I have a similar open question here on Cross Validated (though not implementation focused, which I intend this question to be, so I think they are both valid).
I'm working on a project that uses sensors to monitor a persons GPS location. The coordinates will then be converted to a simple-grid representation. What I want to try and do is after recording a users routes, train a neural network to predict the next coordinates, i.e. take the example below where a user repeats only two routes over time, Home->A and Home->B.
I want to train an RNN/LSTM with sequences of varying lengths e.g. (14,3), (13,3), (12,3), (11,3), (10,3), (9,3), (8,3), (7,3), (6,3), (5,3), (4,3), (3,3), (2,3), (1,3)
and then also predict with sequences of varying lengths e.g. for this example route if I called
route = [(14,3), (13,3), (12,3), (11,3), (10,3)] //pseudocode
pred = model.predict(route)
pred
should give me (9,3)
(or ideally even a longer prediction e.g. ((9,3), (8,3), (7,3), (6,3), (5,3), (4,3), (3,3), (2,3), (1,3)
)
How do I feed such training sequences to the init
and forward
operations identified below?
self.rnn = nn.RNN(input_size, hidden_dim, n_layers, batch_first=True)
out, hidden = self.rnn(x, hidden)
Also, should the entire route be a tensor or each set of coordinates within the route a tensor?
I'm not very experienced with RNNs, but I'll give it a try.
A few things to pay attention to before we start:
1. Your data is not normalized.
2. The output prediction you want (even after normalization) is not bounded to [-1, 1]
range and therefore you cannot have tanh
or ReLU
activations acting on the output predictions.
To address your problem, I propose a recurrent net that given a current state (2D coordinate) predicts the next state (2D coordinates). Note that since this is a recurrent net, there is also a hidden state associated with each location. At first, the hidden state is zero, but as the net sees more steps, it updates its hidden state.
I propose a simple net to address your problem.
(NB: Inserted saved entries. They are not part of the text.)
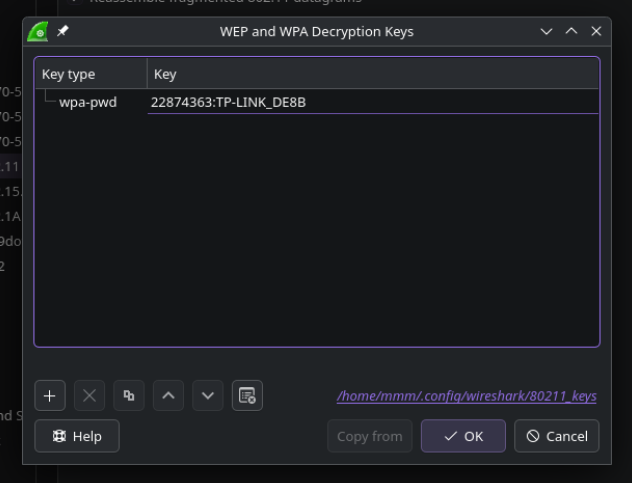
Task: Select the 22874363:TP-LINK_DE8B key field
Action: point(228,102)
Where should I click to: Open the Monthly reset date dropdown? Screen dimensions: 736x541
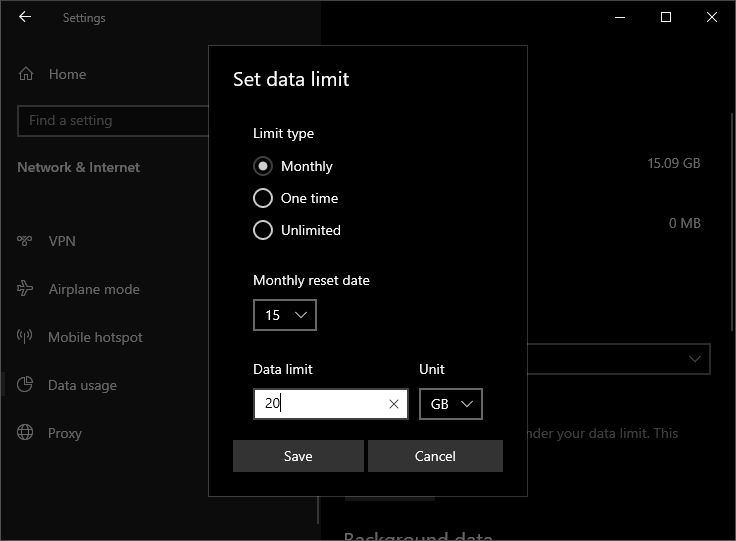[285, 315]
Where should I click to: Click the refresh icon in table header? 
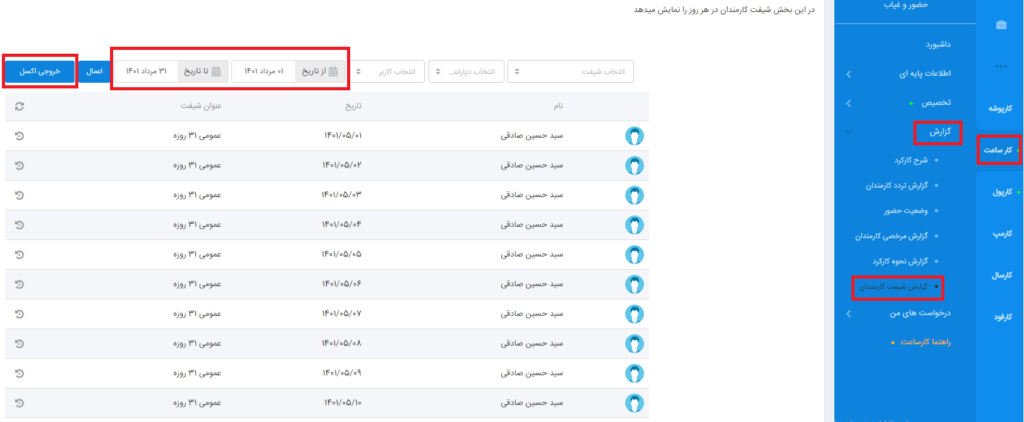click(21, 105)
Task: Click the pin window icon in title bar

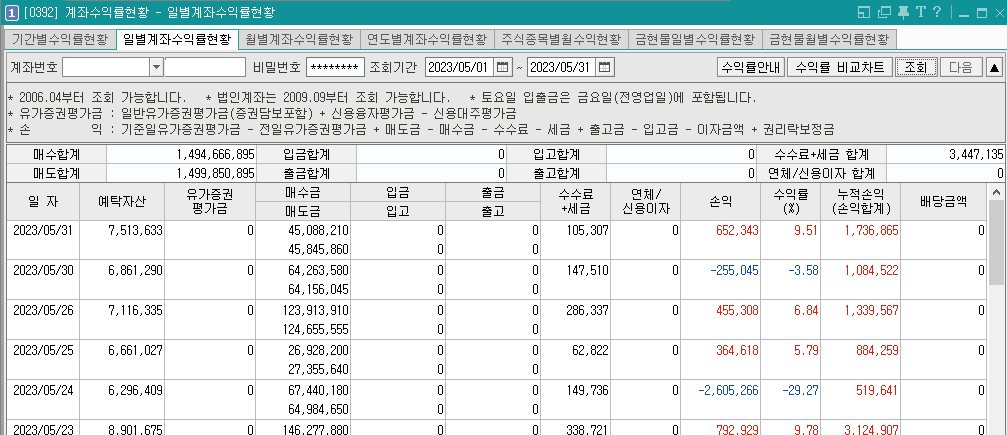Action: (x=903, y=12)
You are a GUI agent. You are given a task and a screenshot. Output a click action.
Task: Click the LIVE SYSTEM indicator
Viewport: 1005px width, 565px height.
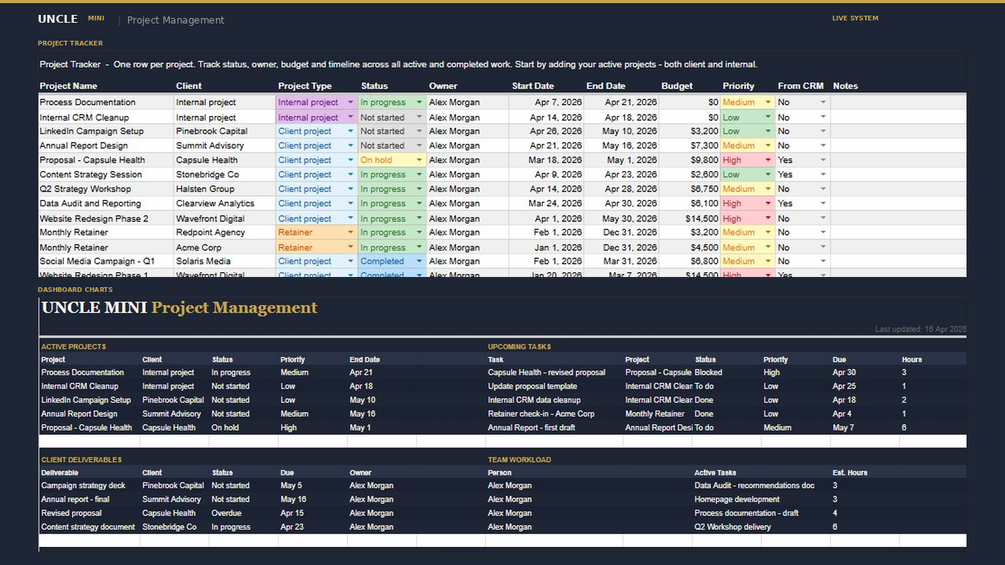(855, 19)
It has a single RNN layer with 8 hidden states, and a fully connected layer on to to output the prediction.
class MyRnn(nn.Module):
def __init__(self, in_d=2, out_d=2, hidden_d=8, num_hidden=1):
super(MyRnn, self).__init__()
self.rnn = nn.RNN(input_size=in_d, hidden_size=hidden_d, num_layers=num_hidden)
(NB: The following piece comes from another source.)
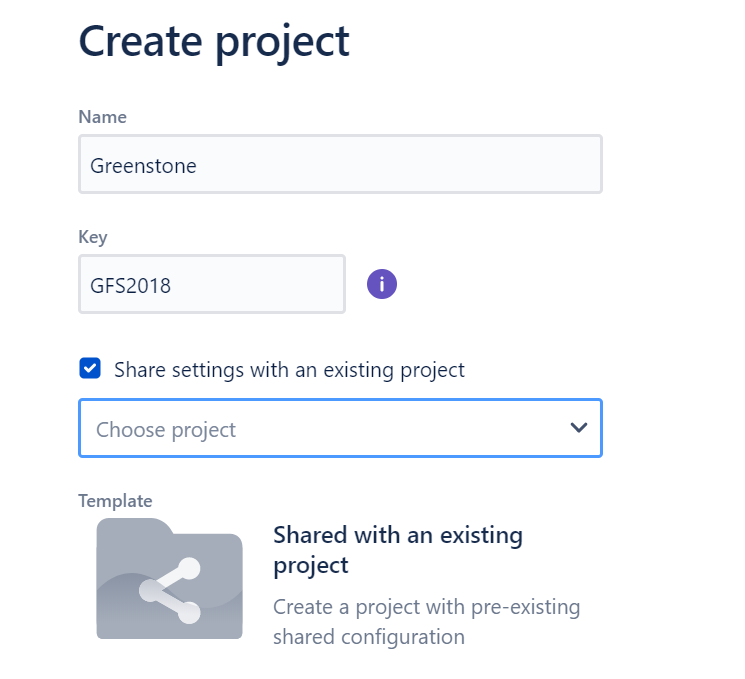Open the Choose project dropdown
The image size is (745, 679).
point(340,428)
self.fc = nn.Linear(hidden_d, out_d)
def forward(self, x, h0):
r, h = self.rnn(x, h0)
y = self.fc(r) # no activation on the output
return y, h
You can use your two sequences as training data, each sequence is a tensor of shape T
x1
x2
where T
is the sequence length, and each entry is two dimensional (x-y).
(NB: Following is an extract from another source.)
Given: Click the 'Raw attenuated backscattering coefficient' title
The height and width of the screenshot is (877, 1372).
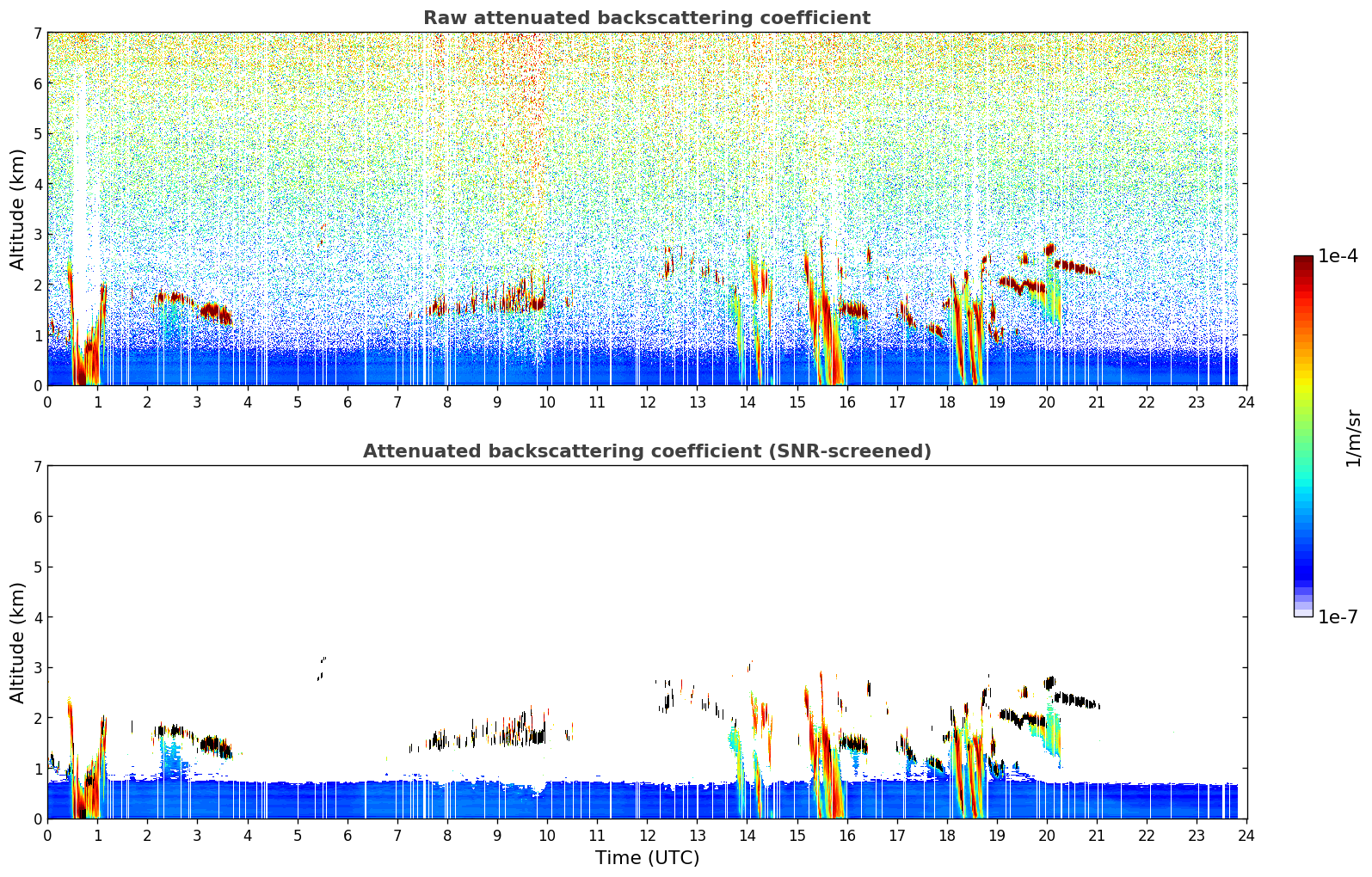Looking at the screenshot, I should (647, 18).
To predict (during training):
rnn = MyRnn()
pred, out_h = rnn(seq[:-1, ...], torch.zeros(1, 1, 8)) # given time t predict t+1
err = criterion(pred, seq[1:, ...]) # compare prediction to t+1
Once the model is trained, you can show it first k
steps and continue to predict the next steps:
rnn.eval()
with torch.no_grad():
pred, h = rnn(s[:k,...], torch.zeros(1, 1, 8, dtype=torch.float))
# pred[-1, ...] is the predicted next step
prev = pred[-1:, ...]
for j in range(k+1, s.shape[0]):
pred, h = rnn(prev, h) # note how we keep track of the hidden state of the model. it is no longer init to zero.
prev = pred
I put everything together in a colab notebook so you can play with it.
For simplicity, I ignored the data normalization here, but you can find it in the colab notebook.
What's next?
These types of predictions are prone to error accumulation. This should be addressed during training, by shifting the inputs from the ground truth "clean" sequences to the actual predicted sequences, so the model will be able to compensate for its errors.